--- 提供テキスト ---
目に見えん徳いただきとうございます 山田こいそ – 信心への扉
教祖の「ひながた」というのは、神様のお言葉に、次のようにあります。
「難しい事は言わん。難しい事をせいとも、紋型無き事をせいと言わん。皆一つ/\のひながたの道がある」(おさしづ・明治22年11月7日刻限御話)
この「おさしづ」は、『稿本天理教教祖伝』の「第八章 親心」をしめくくるお言葉です。「ひながた」は、「通らなければならない」というよりも、わたしたちが「通りやすいように」と心を配り、じっさいに通って示してくださった「親心」そのままの「ひながた」であるといわれるのです。
この「明るく暖かく涯知らぬたすけ一条の親心」にふれた道の先人は、どのような中も強い信念をもって歩まれました。
形のある物は
山田こいそ(嘉永4〈1851〉年〜昭和3〈1928〉年、旧姓・山中、のちにいゑと改名)の信心は、文久4(1865)年に、母そのが命のないところをたすけられたことに始まります。父は山中忠七。こいそは14歳でした。
大豆越村の山中家は、子守唄にも歌われた裕福な家です。忠七は毎日おやしきへ、お米を一升ずつ袋にいれて運ばれました。教祖とともに、どん底の道中にあったこかん様は、お喜びになったということです。
こいそは、5男4女の次女として生まれましたが、姉妹は夭折し、一人娘として大事に育てられました。22歳で従兄と結婚しますが、二人の子どもをのこして離縁されるのです。
婚家も裕福な家でした。けれども結婚生活は、しあわせなものではありませんでした。
明治11年、28歳の正月から、13年の暮れまで丸3年を、教祖のお膝元で過ごされます。御髪をあげたり、お着物を縫ったりと、身のまわりの御用をつとめ、教祖は「こいそはん」と呼んでくださいました。

--- 課題一覧 ---
1. 山田こいそについての文章のうち、「目に見えん徳いただきとうございます 山田こいそ –」から「ん」と呼んでくださいました。」を含むところまでを一字一句たがえずに書き写してください。
2. 山田こいそについての文章を、示されている最後の文のあとから書き進めてください。
このあとのリストは、山田こいそについての文章とは無関係です。

--- 保存済みリスト ---
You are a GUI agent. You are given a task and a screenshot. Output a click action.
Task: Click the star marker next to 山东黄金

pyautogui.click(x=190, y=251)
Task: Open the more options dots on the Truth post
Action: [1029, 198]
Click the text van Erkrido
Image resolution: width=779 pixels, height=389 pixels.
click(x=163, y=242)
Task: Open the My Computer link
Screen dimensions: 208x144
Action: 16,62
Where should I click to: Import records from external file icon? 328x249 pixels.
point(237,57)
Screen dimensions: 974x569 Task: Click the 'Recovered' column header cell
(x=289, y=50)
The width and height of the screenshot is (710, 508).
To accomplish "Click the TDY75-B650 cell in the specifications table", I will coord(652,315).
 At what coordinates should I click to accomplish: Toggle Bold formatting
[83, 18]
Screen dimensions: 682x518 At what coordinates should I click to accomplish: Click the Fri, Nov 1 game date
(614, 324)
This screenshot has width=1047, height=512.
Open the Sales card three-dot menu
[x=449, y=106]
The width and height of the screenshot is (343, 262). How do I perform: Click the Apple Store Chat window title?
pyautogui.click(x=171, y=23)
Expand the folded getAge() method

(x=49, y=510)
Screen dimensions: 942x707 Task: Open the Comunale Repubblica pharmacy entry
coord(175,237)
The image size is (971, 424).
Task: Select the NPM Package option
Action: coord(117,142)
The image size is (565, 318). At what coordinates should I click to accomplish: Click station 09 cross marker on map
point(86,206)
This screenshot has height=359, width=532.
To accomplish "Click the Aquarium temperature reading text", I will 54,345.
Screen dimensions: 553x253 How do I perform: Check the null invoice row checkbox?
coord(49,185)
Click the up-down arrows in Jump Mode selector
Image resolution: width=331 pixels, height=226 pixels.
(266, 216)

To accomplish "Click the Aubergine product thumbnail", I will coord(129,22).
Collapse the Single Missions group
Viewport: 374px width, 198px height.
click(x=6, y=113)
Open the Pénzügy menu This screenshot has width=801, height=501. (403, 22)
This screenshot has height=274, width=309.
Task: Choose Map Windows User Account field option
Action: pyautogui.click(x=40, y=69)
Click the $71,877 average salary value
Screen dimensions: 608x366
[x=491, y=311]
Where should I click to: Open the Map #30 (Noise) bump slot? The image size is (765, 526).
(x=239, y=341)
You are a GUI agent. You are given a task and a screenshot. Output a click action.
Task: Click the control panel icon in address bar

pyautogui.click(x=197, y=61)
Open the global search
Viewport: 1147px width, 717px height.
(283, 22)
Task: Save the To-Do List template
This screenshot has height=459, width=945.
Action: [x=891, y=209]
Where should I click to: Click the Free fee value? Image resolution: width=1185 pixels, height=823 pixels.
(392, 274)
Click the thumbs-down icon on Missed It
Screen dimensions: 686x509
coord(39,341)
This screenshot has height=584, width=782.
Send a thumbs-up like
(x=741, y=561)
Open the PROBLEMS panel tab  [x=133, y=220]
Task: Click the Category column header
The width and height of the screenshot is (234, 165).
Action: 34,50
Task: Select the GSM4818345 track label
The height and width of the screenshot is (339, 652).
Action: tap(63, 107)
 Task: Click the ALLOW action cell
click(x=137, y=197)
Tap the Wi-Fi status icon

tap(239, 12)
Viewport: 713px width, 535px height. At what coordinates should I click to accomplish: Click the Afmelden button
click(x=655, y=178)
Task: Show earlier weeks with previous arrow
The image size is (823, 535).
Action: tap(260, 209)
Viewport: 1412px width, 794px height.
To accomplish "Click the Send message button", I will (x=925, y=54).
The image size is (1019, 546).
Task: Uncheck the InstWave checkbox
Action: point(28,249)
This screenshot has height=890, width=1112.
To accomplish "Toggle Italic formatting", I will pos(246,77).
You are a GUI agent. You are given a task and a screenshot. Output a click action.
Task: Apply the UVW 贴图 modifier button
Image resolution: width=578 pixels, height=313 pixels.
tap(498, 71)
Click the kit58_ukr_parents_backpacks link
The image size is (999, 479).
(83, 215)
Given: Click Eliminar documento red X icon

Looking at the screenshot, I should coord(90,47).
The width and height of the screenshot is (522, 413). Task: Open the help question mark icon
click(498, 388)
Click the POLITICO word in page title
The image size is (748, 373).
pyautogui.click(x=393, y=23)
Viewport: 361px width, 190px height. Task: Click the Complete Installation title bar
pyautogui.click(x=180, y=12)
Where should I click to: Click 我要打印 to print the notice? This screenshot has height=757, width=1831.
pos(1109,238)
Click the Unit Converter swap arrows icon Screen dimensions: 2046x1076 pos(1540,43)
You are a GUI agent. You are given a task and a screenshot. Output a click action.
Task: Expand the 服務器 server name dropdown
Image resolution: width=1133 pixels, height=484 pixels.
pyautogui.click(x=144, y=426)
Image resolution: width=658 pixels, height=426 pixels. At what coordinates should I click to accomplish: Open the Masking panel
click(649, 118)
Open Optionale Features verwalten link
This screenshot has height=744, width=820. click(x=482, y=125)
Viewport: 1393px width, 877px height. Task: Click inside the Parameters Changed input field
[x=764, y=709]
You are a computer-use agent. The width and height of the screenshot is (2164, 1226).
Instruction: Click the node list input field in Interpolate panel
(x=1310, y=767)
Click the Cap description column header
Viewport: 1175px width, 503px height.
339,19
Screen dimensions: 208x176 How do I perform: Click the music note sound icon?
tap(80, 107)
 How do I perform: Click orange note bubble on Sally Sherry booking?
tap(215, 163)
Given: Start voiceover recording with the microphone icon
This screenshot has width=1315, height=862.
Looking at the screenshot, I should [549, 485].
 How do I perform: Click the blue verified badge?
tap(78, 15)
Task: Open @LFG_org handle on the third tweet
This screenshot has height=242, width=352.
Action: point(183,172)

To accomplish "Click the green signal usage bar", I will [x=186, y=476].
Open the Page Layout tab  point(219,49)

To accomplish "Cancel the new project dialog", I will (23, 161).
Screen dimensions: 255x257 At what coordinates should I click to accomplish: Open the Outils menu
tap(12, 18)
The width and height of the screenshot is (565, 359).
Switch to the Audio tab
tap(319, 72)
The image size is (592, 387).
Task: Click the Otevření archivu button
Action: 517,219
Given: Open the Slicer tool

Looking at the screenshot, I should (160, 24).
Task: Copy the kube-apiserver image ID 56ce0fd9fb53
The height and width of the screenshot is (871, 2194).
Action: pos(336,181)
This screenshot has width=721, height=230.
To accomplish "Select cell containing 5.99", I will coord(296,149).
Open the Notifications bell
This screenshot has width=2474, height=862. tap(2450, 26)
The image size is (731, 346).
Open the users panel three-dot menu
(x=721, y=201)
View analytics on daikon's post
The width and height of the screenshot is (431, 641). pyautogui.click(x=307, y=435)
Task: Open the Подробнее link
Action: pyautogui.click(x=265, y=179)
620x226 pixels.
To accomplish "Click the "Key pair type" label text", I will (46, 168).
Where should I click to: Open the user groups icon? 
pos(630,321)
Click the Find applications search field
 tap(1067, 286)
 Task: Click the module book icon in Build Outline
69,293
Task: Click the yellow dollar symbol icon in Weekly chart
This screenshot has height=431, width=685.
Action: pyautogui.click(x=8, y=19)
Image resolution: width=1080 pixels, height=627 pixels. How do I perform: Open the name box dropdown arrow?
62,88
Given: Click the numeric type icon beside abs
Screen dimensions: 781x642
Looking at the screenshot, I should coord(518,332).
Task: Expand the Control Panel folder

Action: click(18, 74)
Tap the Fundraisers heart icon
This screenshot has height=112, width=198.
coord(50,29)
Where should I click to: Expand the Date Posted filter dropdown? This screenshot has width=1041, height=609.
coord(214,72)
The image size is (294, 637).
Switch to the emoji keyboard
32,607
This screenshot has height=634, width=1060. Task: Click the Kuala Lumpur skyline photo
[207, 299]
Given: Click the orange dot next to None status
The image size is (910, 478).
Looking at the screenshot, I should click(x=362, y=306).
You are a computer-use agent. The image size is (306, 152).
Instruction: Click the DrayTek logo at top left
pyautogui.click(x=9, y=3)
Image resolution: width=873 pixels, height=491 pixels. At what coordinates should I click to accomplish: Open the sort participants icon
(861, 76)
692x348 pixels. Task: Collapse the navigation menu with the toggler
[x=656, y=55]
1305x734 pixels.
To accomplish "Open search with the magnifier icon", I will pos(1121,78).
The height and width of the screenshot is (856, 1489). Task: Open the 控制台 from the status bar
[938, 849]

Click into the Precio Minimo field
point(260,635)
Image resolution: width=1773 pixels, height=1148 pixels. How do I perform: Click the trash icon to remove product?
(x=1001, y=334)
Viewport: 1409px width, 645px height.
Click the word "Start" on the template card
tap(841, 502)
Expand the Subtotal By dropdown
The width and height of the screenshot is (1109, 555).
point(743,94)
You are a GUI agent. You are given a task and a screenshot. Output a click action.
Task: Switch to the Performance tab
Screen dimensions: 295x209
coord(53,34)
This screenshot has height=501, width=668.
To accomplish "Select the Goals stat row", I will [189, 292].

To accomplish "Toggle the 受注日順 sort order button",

--- 課題の解答 ---
1.
目に見えん徳いただきとうございます 山田こいそ – 信心への扉
教祖の「ひながた」というのは、神様のお言葉に、次のようにあります。
「難しい事は言わん。難しい事をせいとも、紋型無き事をせいと言わん。皆一つ/\のひながたの道がある」(おさしづ・明治22年11月7日刻限御話)
この「おさしづ」は、『稿本天理教教祖伝』の「第八章 親心」をしめくくるお言葉です。「ひながた」は、「通らなければならない」というよりも、わたしたちが「通りやすいように」と心を配り、じっさいに通って示してくださった「親心」そのままの「ひながた」であるといわれるのです。
この「明るく暖かく涯知らぬたすけ一条の親心」にふれた道の先人は、どのような中も強い信念をもって歩まれました。
形のある物は
山田こいそ(嘉永4〈1851〉年〜昭和3〈1928〉年、旧姓・山中、のちにいゑと改名)の信心は、文久4(1865)年に、母そのが命のないところをたすけられたことに始まります。父は山中忠七。こいそは14歳でした。
大豆越村の山中家は、子守唄にも歌われた裕福な家です。忠七は毎日おやしきへ、お米を一升ずつ袋にいれて運ばれました。教祖とともに、どん底の道中にあったこかん様は、お喜びになったということです。
こいそは、5男4女の次女として生まれましたが、姉妹は夭折し、一人娘として大事に育てられました。22歳で従兄と結婚しますが、二人の子どもをのこして離縁されるのです。
婚家も裕福な家でした。けれども結婚生活は、しあわせなものではありませんでした。
明治11年、28歳の正月から、13年の暮れまで丸3年を、教祖のお膝元で過ごされます。御髪をあげたり、お着物を縫ったりと、身のまわりの御用をつとめ、教祖は「こいそはん」と呼んでくださいました。

2.
教祖のお住まい、お召しもの、お食事は、たいへん質素なものでした。
教祖は、あるとき、
「目に見える徳ほしいか、目に見えん徳ほしいか。どちらやな」
と、おたずねになりました。こいそは、
「形のある物は、失うたり盗られたりしますので、目に見えん徳頂きとうございます」
と、おこたえになっています。
しあわせは、家柄や財産といった形あるものよりも、目に見えない徳をいただくところにある。世界一れつをたすけるため、貧に落ち切ってお通りくださる親心を、身にしみて感じておられたとおもうのです。「こいそはん、神様がカボチャの御守護くださったからカボチャの御飯炊いてや」とおっしゃる教祖のご飯は、カボチャばかりで米粒は数えるほどしかなかったという話が伝えられています。
ここが、親里やで
教祖のお膝元で、いつまでもお仕えさせていただきたいと決心されていた中に、3年に3度、山田伊八郎から人を入れて、こいそを嫁に、というお願いがありました。
3度目にお伺いされると、教祖は、「嫁入りさすのやない。南は、とんと道がついてないで、南半国道弘めに出す」というお言葉をもって、お許しになるのです。明治14年、そのお言葉をいただいて、こいそは、倉橋村出屋鋪(現在の桜井市大字倉橋)の山田伊八郎と結婚します。伊八郎は、それを機に、生涯の信心を心に定め、夫婦でおたすけにはげみました。
明治15年、教祖は、出産のちかいこいそに、「今度はためしやから」と、をびやの試しをなさいました。そして「ここがほんとの親里やで」と、お産の後は、里の両親のもとへは寄らず、教祖のもとへすぐに帰ってくるようにといわれました。
こいそは、家の人がいない間に産気づき、じぶんの前掛けを畳の上に敷いて、かるがると女の子を安産します。そして、家人の帰宅までに、じぶんで子どもにお湯をつかわしました。この不思議なご守護に、家人も隣人も、みながびっくりしたということです。
そして、お産から三日目には、雨上がりの道を高下駄を履いて、赤児は伊八郎が抱き、倉橋村から14キロを歩いておやしきへ帰りました。
「もう、こいそはん来る時分やなあ」とお待ちくだされていた教祖は、たいへん喜ばれ、赤児をお抱きになり、いくゑと名づけてくださるのです。
当時、お産は穢れであり、さまざまな禁忌(タブー)がありました。その中にあって、常識よりも、親なる神様のお言葉を信じきって通られたのです。
人をわるく言わんよう
伊八郎は、身上や事情に出合うたび、教祖から親しくお話を聴かせていただき、その場で書きとりました。それは、教祖がこいそにお聞かせくださったお話でもあります。
その克明な記録は、いま、『根のある花・山田伊八郎――先人の遺した教話(3)』(道友社新書)によって読ませていただくことができます。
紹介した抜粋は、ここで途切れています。